### Set task
Continue the notes on algorithm runtime and Big-O notation below, starting right after their final line.

### Source document
▼▼▼
When you implement an algorithm $\mathcal{A}_1(I)$, you’re writing a function that takes in some input instance $I$ and produces an output. On a computer, the input $I$ will be represented as a bit-string of some length $n$. Your computer then processes that bit-string using the set of operations built into its chip—e.g., $+, -, >, \ldots$—each of which takes some number of clock-cycles to execute. How long each of them takes and how they are implemented is determined by the microarchitecture of your computer.1
A Universal Runtime Model
These hardware-specific details make comparing the efficiency of our algorithm by measuring execution time unreliable. Instead, we abstract away from the hardware by creating a universal model. We do this by counting the runtime in terms of the number of basic operations the algorithm carries out. We assume each of these basic operations takes some constant amount of time. While the exact time might differ between machines, this difference is just a constant factor. This allows our analysis to be independent of the specific hardware.
Secondly, we consider its asymptotic behavior—the growth of the runtime as the length of input $I$ approaches $\infty$, i.e., $n \to \infty$. This lets us make general statements about an algorithm’s efficiency that aren’t tied to a specific input size. As you will see in later programming exercises, input lengths can grow very large very quickly, and it’s for these large inputs where runtime really starts to matter.
Caution with Intuition
However, a word of caution for solving exercises: Asymptotics are generally very hard to visually intuit about in specific cases, so don’t let this fool you. For example, an algorithm with a runtime of $1000n$ is asymptotically better than one with a runtime of $n^2$ (i.e., $1000n \in O(n^2)$). However, for any input with size $n < 1000$, the $n^2$ algorithm is actually faster! My advice to you is to stick to the formal definitions and build your intuition that way, rather than trying to plot functions in your head.
Flaws of Big-O
Lastly, while Big-O notation is often a sensible measure, it has its flaws too. Constant factors do count in practice, and the asymptotic view may not always be justified for the problem sizes you’re working with. In later weeks, you will learn about algorithms that look great in Big-O notation on paper but are not feasible to implement in practice because of these hidden constant factors.
Revision Questions
Q1: Why is measuring the runtime of a program in seconds not a reliable or universal way to compare the efficiency of two algorithms?
▲▲▲
### Provided material
▼▼▼
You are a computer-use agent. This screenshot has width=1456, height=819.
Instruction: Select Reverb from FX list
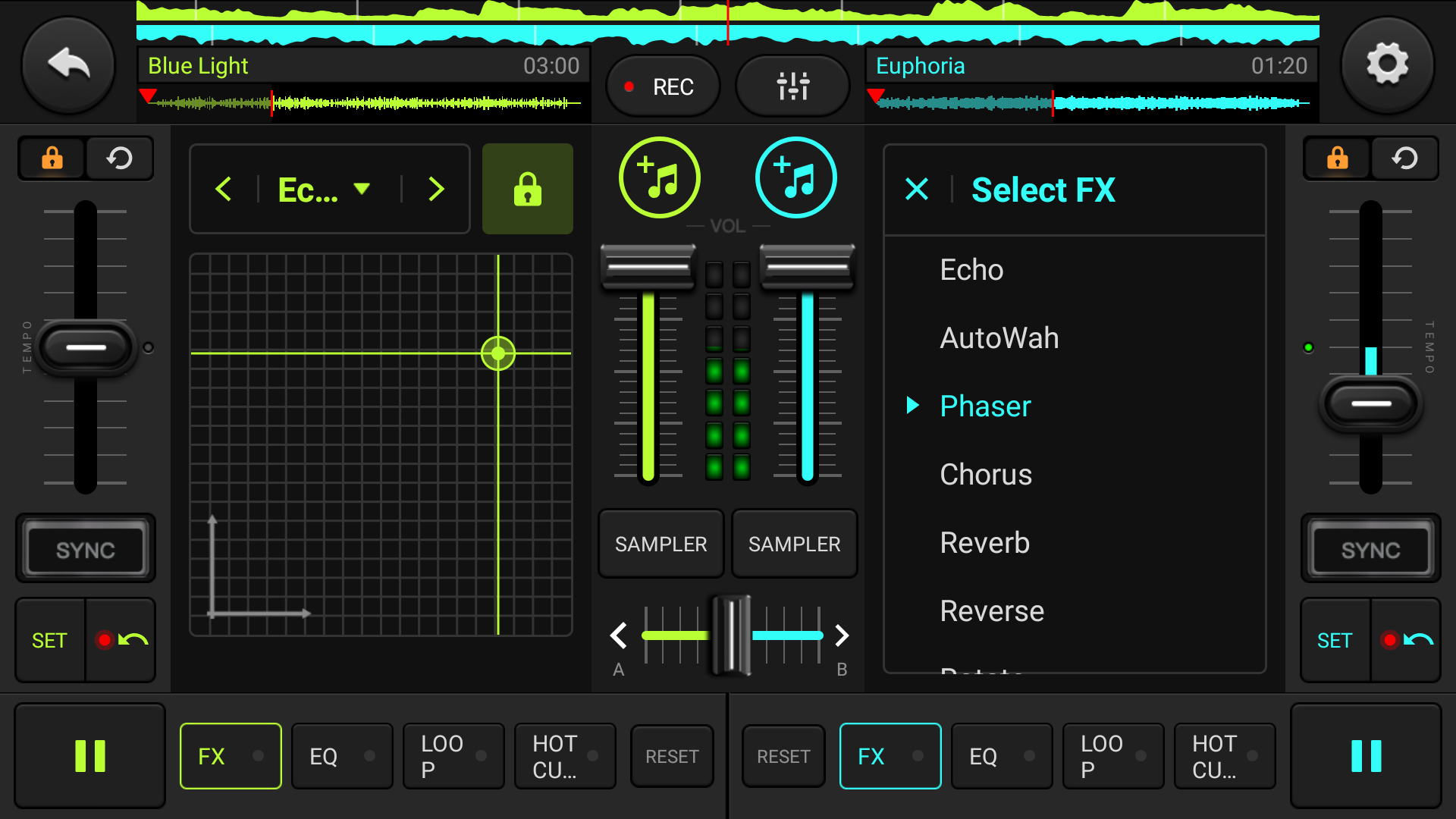tap(984, 543)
▲▲▲
### Output
- Answer: Measuring time in seconds is unreliable because it’s influenced by factors that have nothing to do with the algorithm itself, such as:
- The hardware it’s run on (CPU speed, memory).
- The software environment (operating system, compiler optimizations).
- The goal of algorithm analysis is to find a universal measure that is independent of these factors, which is why we count abstract “basic operations” instead.
Q2: State the formal definition of Big-O. In your own words, what do the constants c
and n_0
represent?
- Answer: A function $f(n)$ is in $O(g(n))$ if there exist positive constants
c
andn_0
such that for all $n \ge n_0$, the inequality $0 \le f(n) \le c \cdot g(n)$ holds.c
represents a constant factor. It’s the “headroom” that allows us to ignore less important terms and coefficients.n_0
represents a sufficiently large input size. It’s the point from which the asymptotic behavior takes over; we don’t care which function is smaller for inputs less than $n_0$.
Q3: Arrange the following functions in increasing order of asymptotic growth: $f_1(n) = 5n^3 + 100n^2$, $f_2(n) = 1000n^2 \log(n)$, $f_3(n) = 2^n$, and $f_4(n) = 10^8 n^2$.
- Answer: The correct order is $f_4(n) < f_2(n) < f_1(n) < f_3(n)$.
- Both $f_4(n)$ ($O(n^2)$) and $f_1(n)$ ($O(n^3)$) are polynomials. We first compare their degrees.
- $f_2(n)$ ($O(n^2 \log n)$) grows slightly faster than a pure quadratic function ($f_4$) but slower than any cubic function ($f_1$).
- $f_3(n)$ ($O(2^n)$) is an exponential function, which grows asymptotically faster than any polynomial function.
- So, the order is: $O(n^2) < O(n^2 \log n) < O(n^3) < O(2^n)$.
Q4: True or False? $n \log_2(n) \in O(n \log_{10}(n))$. Justify your answer.
- Answer: True.
- Justification: Logarithms with different bases differ only by a constant factor. Using the change of base formula, we can write $\log_2(n) = \frac{\log_{10}(n)}{\log_{10}(2)}$. Since $\frac{1}{\log_{10}(2)}$ is just a constant, the two functions are asymptotically equivalent and the statement holds.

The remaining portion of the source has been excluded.